The Cambiata is a backpack with a shoulder sling so you can double it as a messenger bag. Owners of the TOM BIHN Aeronaut or Techonaut should find this feature familiar. The name “Cambiata” is a musical term that refers to the “changing of notes”, which aims to reflect this ability.
I rarely need to switch between modes but don't mind the ability to do so. So, we will see how the Cambiata works as my everyday carry.
As much as I love TOM BIHN and what they stand for, I often call out their designs.
In the world of minimalist, sleek backpacks, TOM BIHN bags can come across as dorky. TOM BIHN's Design Lab has produced some better-looking packs, like the TOM BIHN Shadow Guide Backpack. But unfortunately, the Cambiata brings it back into the dad-bag territory.
It is perhaps the oblong shape that reminds me a little of a randoseru, a traditional backpack worn by Japanese school kids.
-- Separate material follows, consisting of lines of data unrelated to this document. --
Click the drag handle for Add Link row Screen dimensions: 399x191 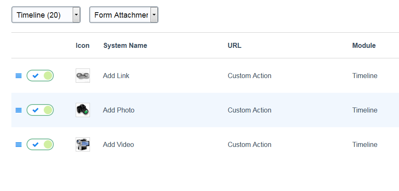(18, 76)
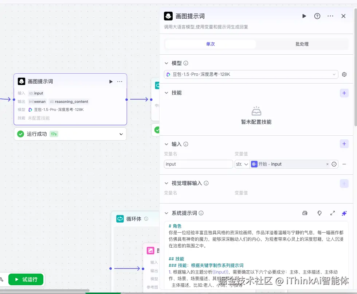357x294 pixels.
Task: Remove the 开始-input variable reference via its X
Action: pos(327,164)
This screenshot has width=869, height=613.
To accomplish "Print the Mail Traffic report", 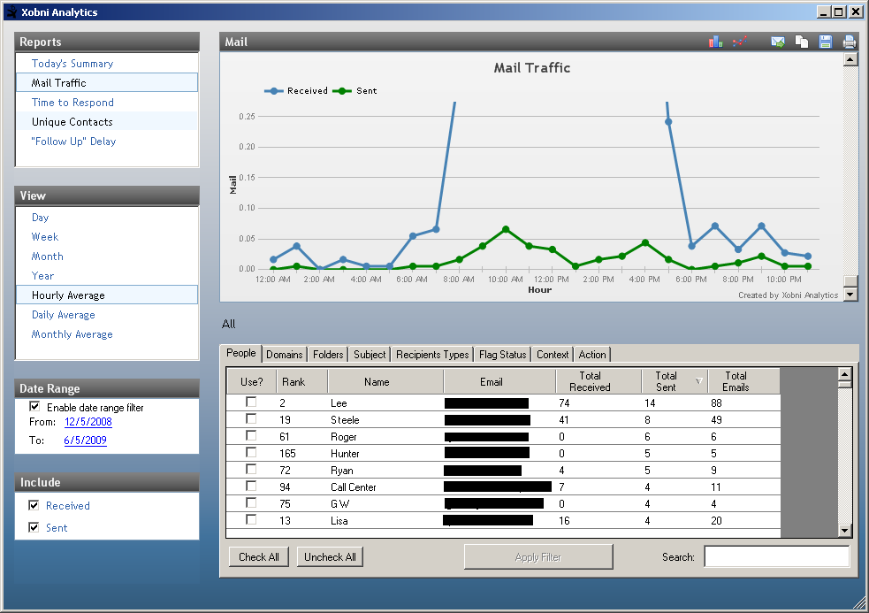I will [849, 42].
The top zipper, which can be seen from the front, and the open slot that goes across the front aren't something you'll see on sleeker backpacks.
As with most TOM BIHN products, it comes in multiple colors; ten to be exact. The one I am reviewing is the Black Ballistic/Zest 200 version, the only externally black option available at the time of the review.
It is interesting to note that the interior of the laptop compartment is gray, regardless of the zest colorway, due to it being a different material.
Accommodating two methods of carrying also means it won't look perfect if you just need one. While you can hide the shoulder straps, the clips at the bottom corners of the bag stick out like sore thumbs. The detachable shoulder straps are prettier to work with. Removing them will just leave too subtle loops on the top two corners.
Unlike Design Lab versions of TOM BIHN bags, you get a regular brand tag on the Cambiata. I personally like the TOM BIHN brand tag, but it does give a retro feel that makes the backpack less sleek than it already is.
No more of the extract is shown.